**Important: This notebook will only work with fastai-0.7.x. Do not try to run any fastai-1.x **

In [None]:
# This Python 3 environment comes with many helpful analytics libraries installed
# It is defined by the kaggle/python docker image: https://github.com/kaggle/docker-python
# For example, here's several helpful packages to load in 

import numpy as np # linear algebra
import pandas as pd # data processing, CSV file I/O (e.g. pd.read_csv)

# Input data files are available in the "../input/" directory.
# For example, running this (by clicking run or pressing Shift+Enter) will list the files in the input directory

import os
#print(os.listdir("../input"))

# Any results you write to the current directory are saved as output.

In [None]:
!pip install fastai==0.7.0
!pip install torchtext==0.2.3
!pip install torch==0.3.1

In [None]:
from fastai.transforms import *
from fastai.conv_learner import * 
from fastai.model import *
from fastai.dataset import *
from fastai.sgdr import *
from fastai.plots import *

In [None]:
from fastai.imports import *

In [None]:
torch.cuda.is_available()

In [None]:
torch.backends.cudnn.enabled

In [None]:
os.listdir("../input")

In [None]:
filenames = os.listdir('../input/train/train')[:5]
filenames

In [None]:
path = "../input/train/train"
img = plt.imread(f'{path}/{filenames[0]}')
plt.imshow(img)

In [None]:
img.shape

In [None]:
shutil.rmtree(f'{path}tmp', ignore_errors=True)#

In [None]:
img[:4,:4]

In [None]:
PATH = "../input/"
TMP_PATH = "/tmp/tmp"
MODEL_PATH = "/tmp/model/"
sz=224

In [None]:
fnames = np.array([ f'train/train/{i}'  for i in sorted(os.listdir(f'{PATH}train/train'))])
label = np.array([0 if 'cat' in fname else 1 for fname in fnames]).astype(np.double)

## **The following error can be resolved by the solution [here](https://forums.fast.ai/t/windows-10-installation-notes-windows-command-and-wsl-bash/6500/55)**

In [None]:
arch = resnet34
data = ImageClassifierData.from_names_and_array(path=PATH,
                                                fnames=fnames ,
                                                y=label,
                                                classes=['dogs', 'cats'],
                                                test_name=(f'{PATH}test1/test1'),
                                      tfms=tfms_from_model(arch , sz))
learn = ConvLearner.pretrained(arch, data, precompute=True, tmp_name=TMP_PATH, models_name=MODEL_PATH)
learn.fit(0.01 , 2)

In [None]:
data.val_y

In [None]:
data.classes

In [None]:
log_preds = learn.predict()
log_preds.shape

In [None]:
log_preds[:10]

In [None]:
preds = np.argmax(log_preds, axis=1)  # from log probabilities to 0 or 1
probs = np.exp(log_preds[:,1])        # pr(dog)

In [None]:
def rand_by_mask(mask): return np.random.choice(np.where(mask)[0], 4, replace=False)
def rand_by_correct(is_correct): return rand_by_mask((preds == data.val_y)==is_correct)

In [None]:
def plots(ims, figsize=(12,6), rows=1, titles=None):
    f = plt.figure(figsize=figsize)
    for i in range(len(ims)):
        sp = f.add_subplot(rows, len(ims)//rows, i+1)
        sp.axis('Off')
        if titles is not None: sp.set_title(titles[i], fontsize=16)
        plt.imshow(ims[i])

In [None]:
def load_img_id(ds, idx): return np.array(PIL.Image.open(PATH+ds.fnames[idx]))

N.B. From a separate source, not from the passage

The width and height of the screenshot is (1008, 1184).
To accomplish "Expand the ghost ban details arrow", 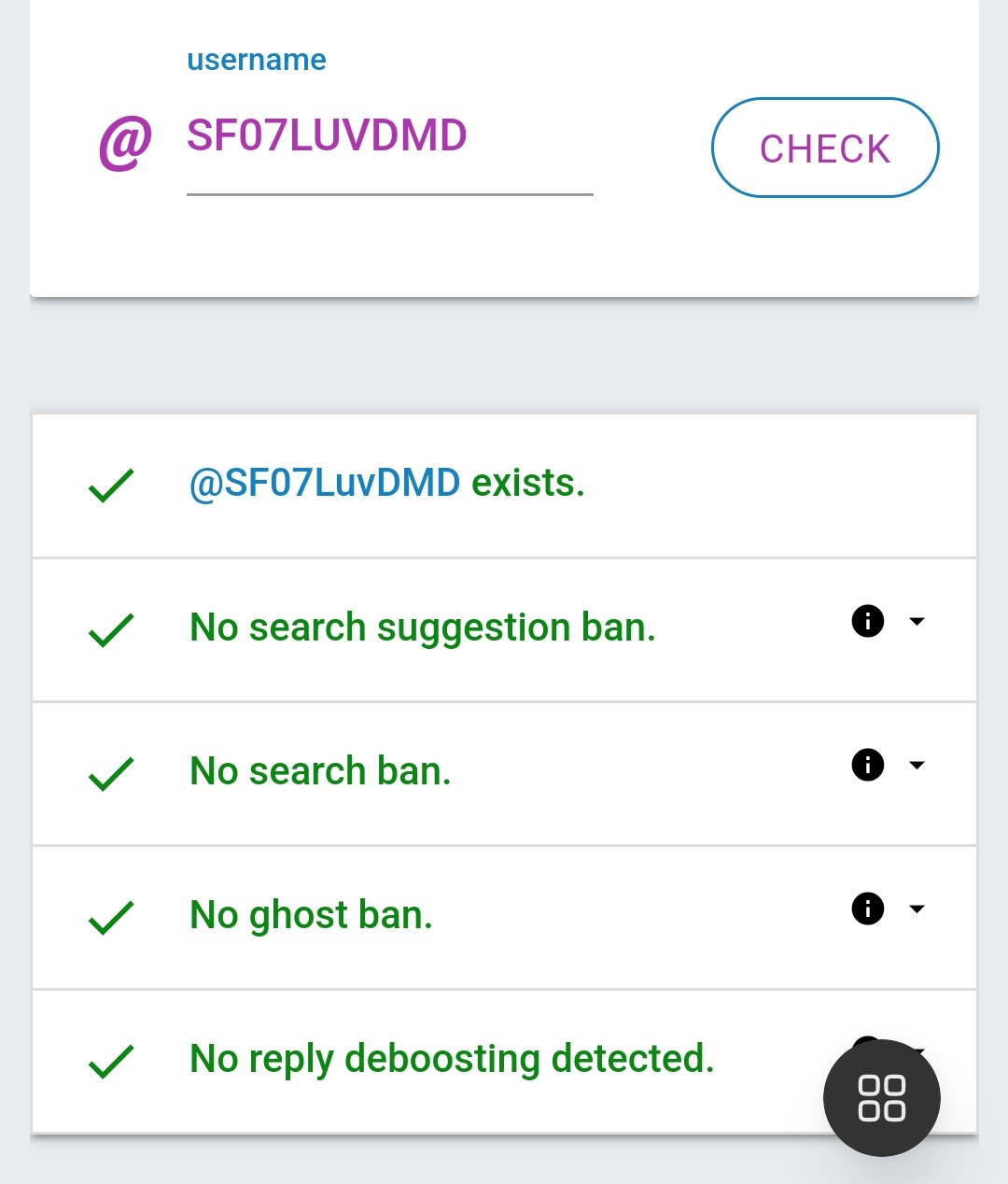I will click(917, 909).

def plot_val_with_title(idxs, title):
    imgs = [load_img_id(data.val_ds,x) for x in idxs]
    title_probs = [probs[x] for x in idxs]
    print(title)
    return plots(imgs, rows=1, titles=title_probs, figsize=(16,8))

In [None]:
plot_val_with_title(rand_by_correct(True), "Correctly classified")

In [None]:
# 2. A few incorrect labels at random
plot_val_with_title(rand_by_correct(False), "Incorrectly classified")

In [None]:
def most_by_mask(mask, mult):
    idxs = np.where(mask)[0]
    return idxs[np.argsort(mult * probs[idxs])[:4]]

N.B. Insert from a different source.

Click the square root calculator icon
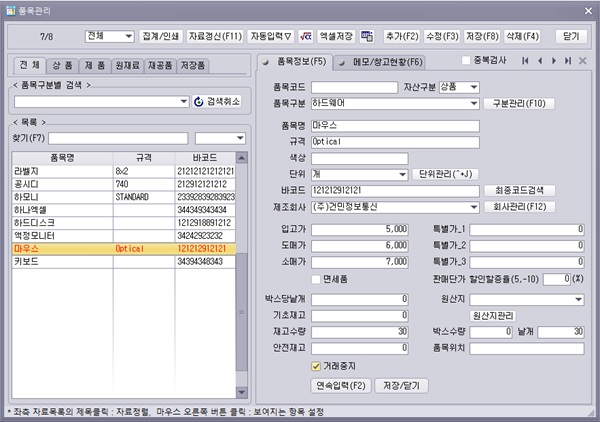(305, 36)
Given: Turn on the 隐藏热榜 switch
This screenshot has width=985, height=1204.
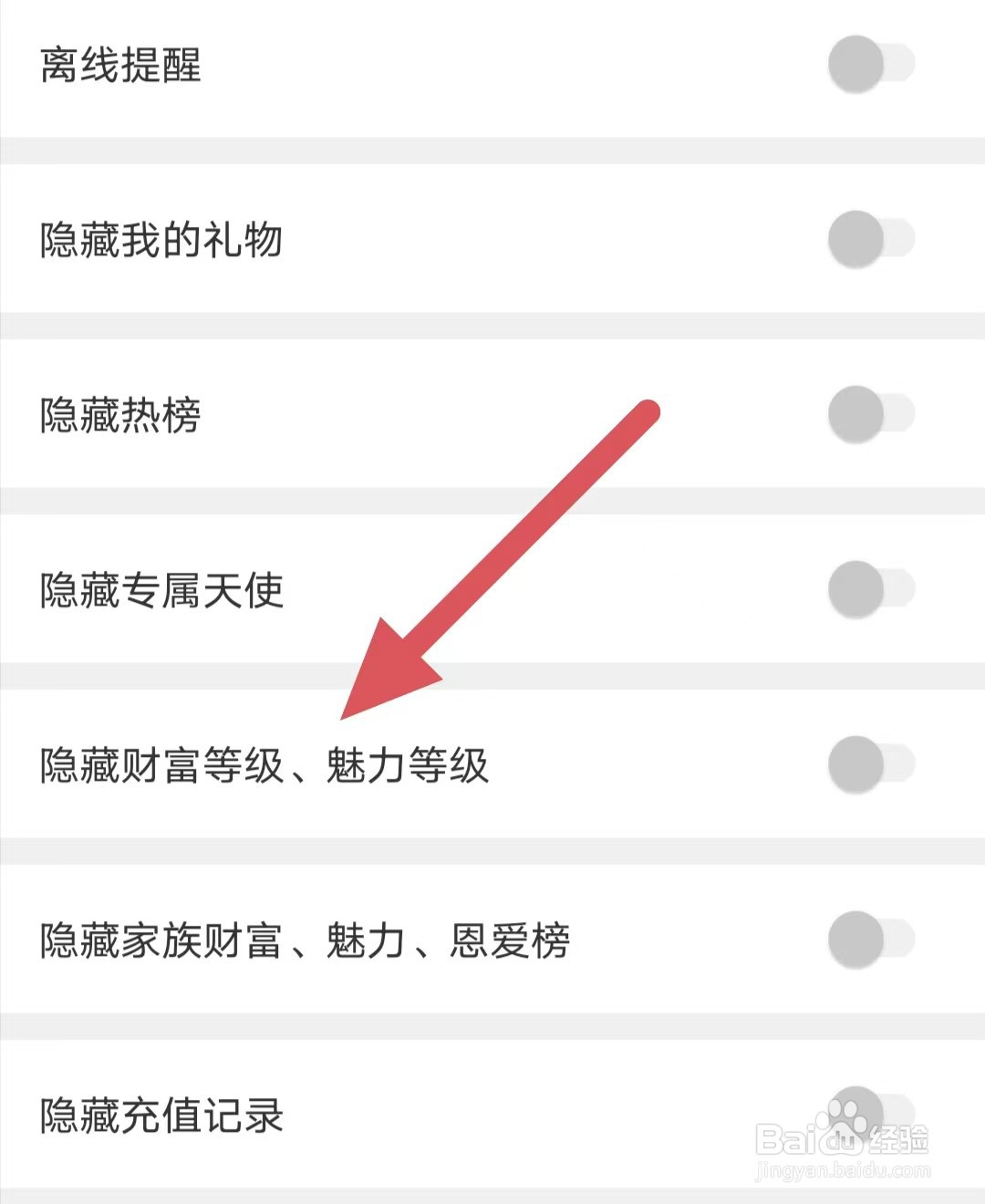Looking at the screenshot, I should click(x=871, y=414).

def most_by_correct(y, is_correct): 
    mult = -1 if (y==1)==is_correct else 1
    return most_by_mask(((preds == data.val_y)==is_correct) & (data.val_y == y), mult)

In [None]:
plot_val_with_title(most_by_correct(0, True), "Most correct cats")

In [None]:
plot_val_with_title(most_by_correct(1, True), "Most correct dogs")

In [None]:
plot_val_with_title(most_by_correct(0, False), "Most incorrect cats")

In [None]:
plot_val_with_title(most_by_correct(1, False), "Most incorrect dogs")

In [None]:
most_uncertain = np.argsort(np.abs(probs -0.5))[:4]
plot_val_with_title(most_uncertain, "Most uncertain predictions")

### **Choosing a learning rate**
The learning rate determines how quickly or how slowly you want to update the weights (or parameters). Learning rate is one of the most difficult parameters to set, because it significantly affects model performance.

The method `learn.lr_find()` helps you find an optimal learning rate. It uses the technique developed in the 2015 paper Cyclical Learning Rates for Training Neural Networks, where we simply keep increasing the learning rate from a very small value, until the loss stops decreasing. We can plot the learning rate across batches to see what this looks like.

We first create a new learner, since we want to know how to set the learning rate for a new (untrained) model.

In [None]:
learn = ConvLearner.pretrained(arch, data, precompute=True, tmp_name=TMP_PATH, models_name=MODEL_PATH)

In [None]:
lrf=learn.lr_find()

Our `learn` object contains an attribute `sched` that contains our learning rate scheduler, and has some convenient plotting functionality including this one:

In [None]:
learn.sched.plot_lr()


Note that in the previous plot iteration is one iteration (or minibatch) of SGD. In one epoch there are (num_train_samples/num_iterations) of SGD.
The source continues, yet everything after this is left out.